For the 10th anniversary of the Pwn2Own hacking contest, Trend Micro and the Zero Day Initiative (ZDI) have introduced new exploit categories and they are prepared to offer more than $1 million worth of prizes.
Pwn2Own 2017 will take place in mid-March alongside the CanSecWest conference in Vancouver, Canada. Organizers have announced five major categories for the event: virtual machine (VM) escapes, web browsers and plugins, local privilege escalation, enterprise applications, and server side.

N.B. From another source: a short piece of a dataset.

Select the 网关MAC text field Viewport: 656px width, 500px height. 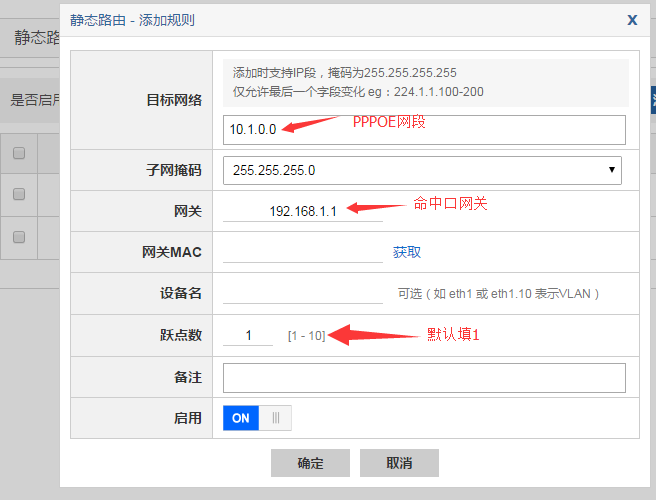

VM escapes were first introduced at Pwn2Own 2016 with VMware, but none of the contestants demonstrated a successful exploit. Researchers did manage to hack VMware Workstation and earned $150,000 in November at the PwnFest competition in South Korea.
At this year’s Pwn2Own, experts can earn $100,000 if they manage to execute arbitrary code on the host from a non-admin account in the guest operating system. In addition to VMware Workstation, Microsoft Hyper-V has also been added to the list of targets.
In the web browsers category, Mozilla Firefox has been reintroduced this year and hacking it can earn researchers $30,000. Exploits targeting Microsoft Edge and Google Chrome are worth $80,000, while Apple Safari and Adobe Flash Player exploits are worth $50,000.
Bonuses will be awarded for SYSTEM-level code execution on Windows ($30,000) and Mac OS X ($20,000), and VM escapes ($100,000). The bonuses are cumulative so, for example, if a contestant hacks Chrome, elevates privileges to SYSTEM and escapes the VM, they can earn $210,000 in one go.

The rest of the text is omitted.